By far the most abundant species of woodpecker about Washington is the red-headed. It is more common than the robin. Not in the deep woods, but among the scattered dilapidated oaks and groves, on the hills and in the fields, I hear almost every day his uncanny note, ktr-r-r, ktr-r-r, like that of some larger tree-toad, proceeding from an oak grove just beyond the boundary. He is a strong-scented fellow, and very tough. Yet how beautiful, as he flits about the open woods, connecting the trees by a gentle arc of crimson and white! This is another bird with a military look. His deliberate, dignified ways, and his bright uniform of red, white, and steel-blue, bespeak him an officer of rank.
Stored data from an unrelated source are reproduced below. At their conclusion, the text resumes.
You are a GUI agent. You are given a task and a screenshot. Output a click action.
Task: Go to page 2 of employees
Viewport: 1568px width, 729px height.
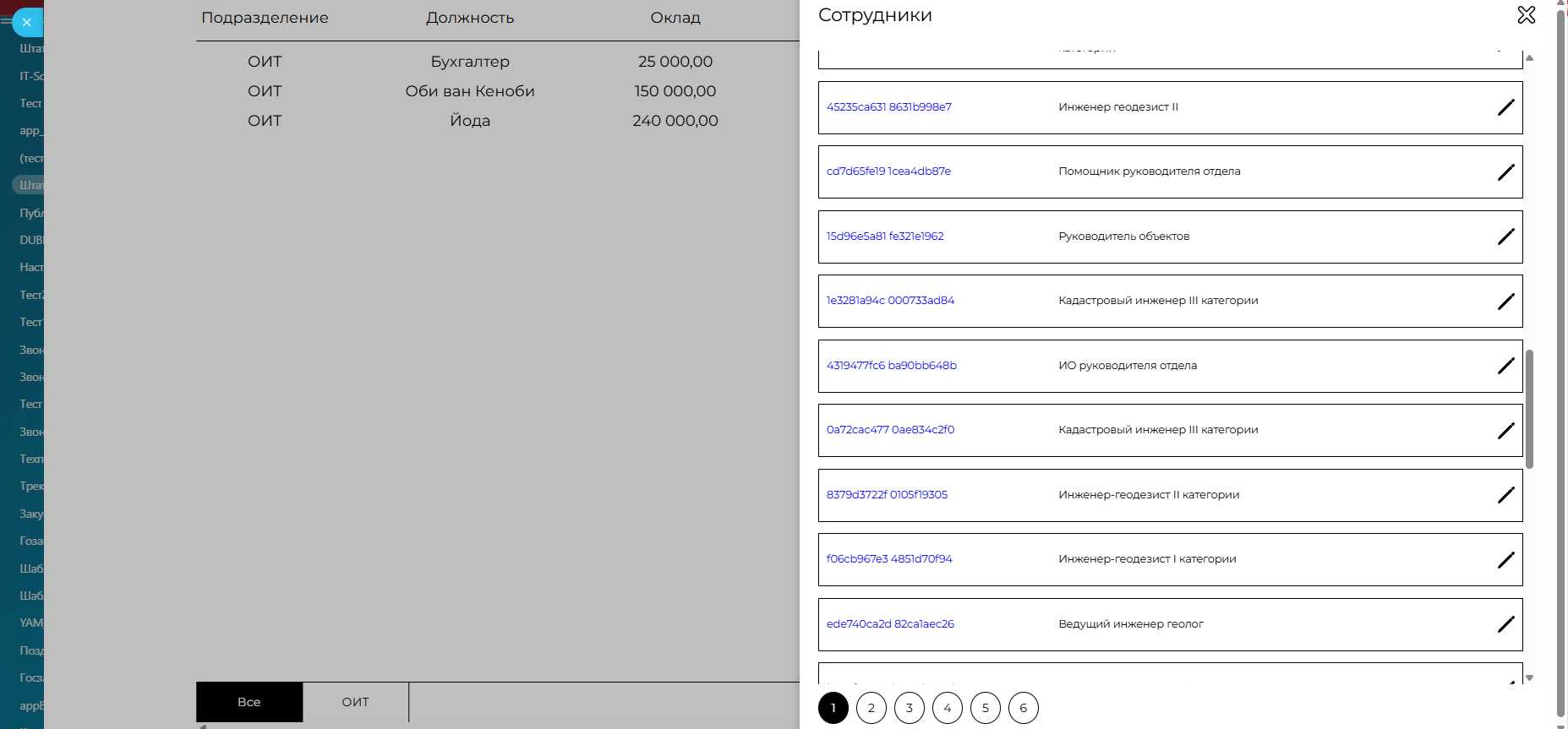(x=871, y=708)
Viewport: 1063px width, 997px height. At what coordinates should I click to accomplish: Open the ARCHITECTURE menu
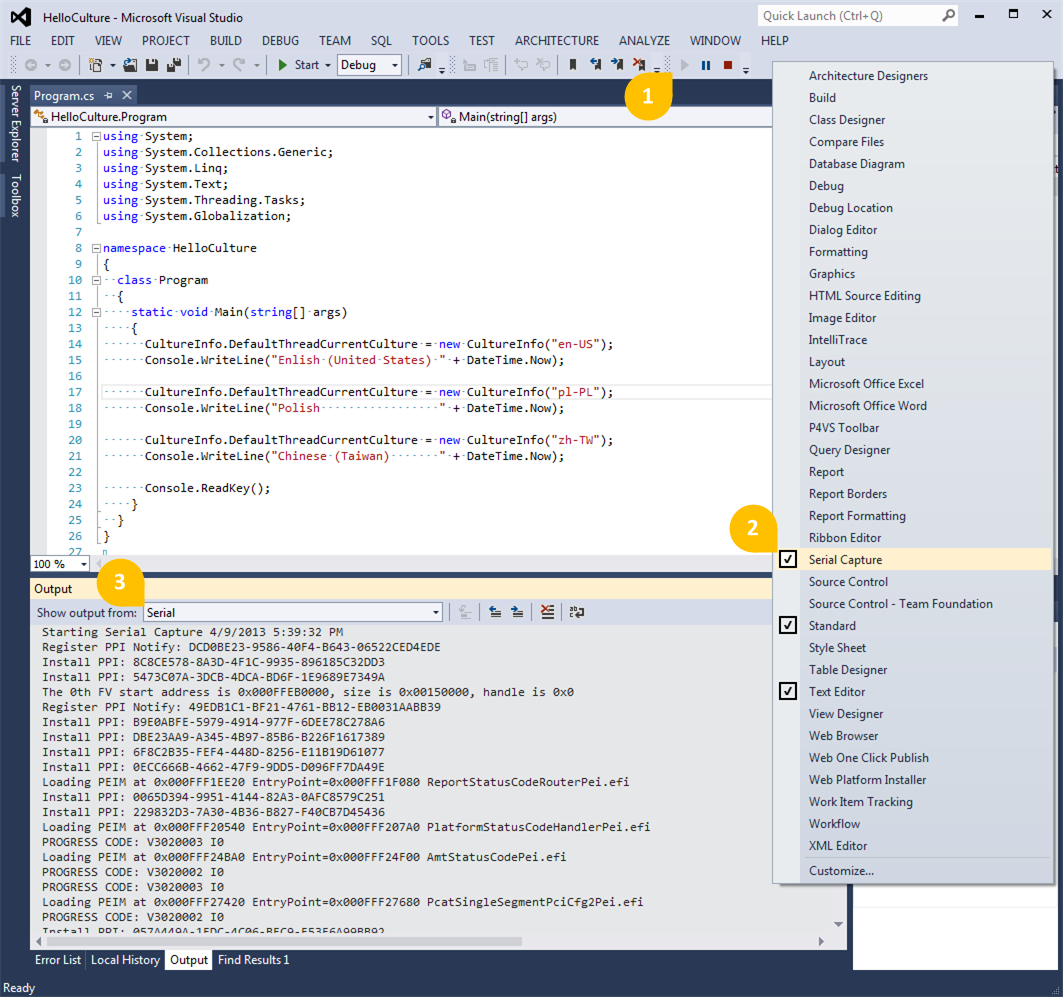point(557,41)
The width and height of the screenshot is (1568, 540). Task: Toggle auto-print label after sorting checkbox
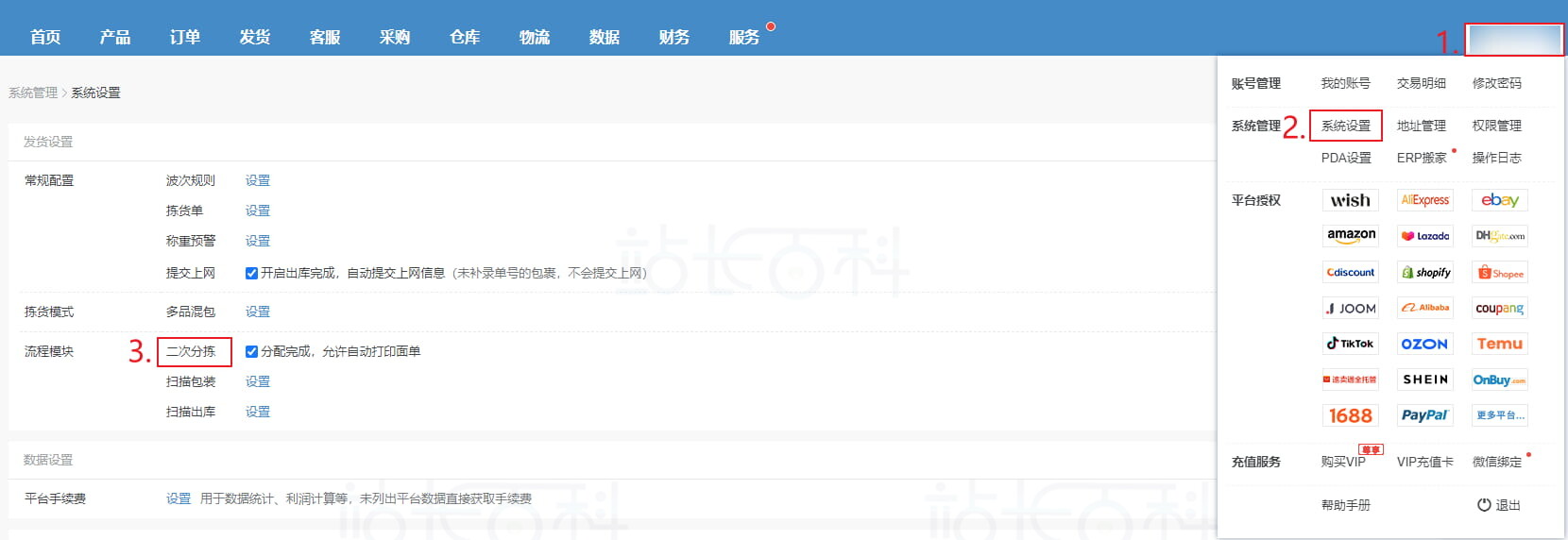pos(251,351)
Another favorite beat of mine is northeast of the city. Looking from the Capitol in this direction, scarcely more than a mile distant, you see a broad green hill-slope, falling very gently, and spreading into a large expanse of meadow-land. The summit, if so gentle a swell of greensward may be said to have a summit, is covered with a grove of large oaks; and, sweeping black out of sight like a mantle, the front line of a thick forest bounds the sides. This emerald landscape is seen from a number of points in the city. Looking along New York Avenue from Northern Liberty Market, the eye glances, as it were, from the red clay of the street, and alights upon this fresh scene in the distance. It is a standing invitation to the citizen to come forth and be refreshed. As I turn from some hot, hard street, how inviting it looks! I bathe my eyes in it as in a fountain. Sometimes troops of cattle are seen grazing upon it. In June the gathering of the hay may be witnessed. When the ground is covered with snow, numerous stacks, or clusters of stacks, are still left for the eye to contemplate.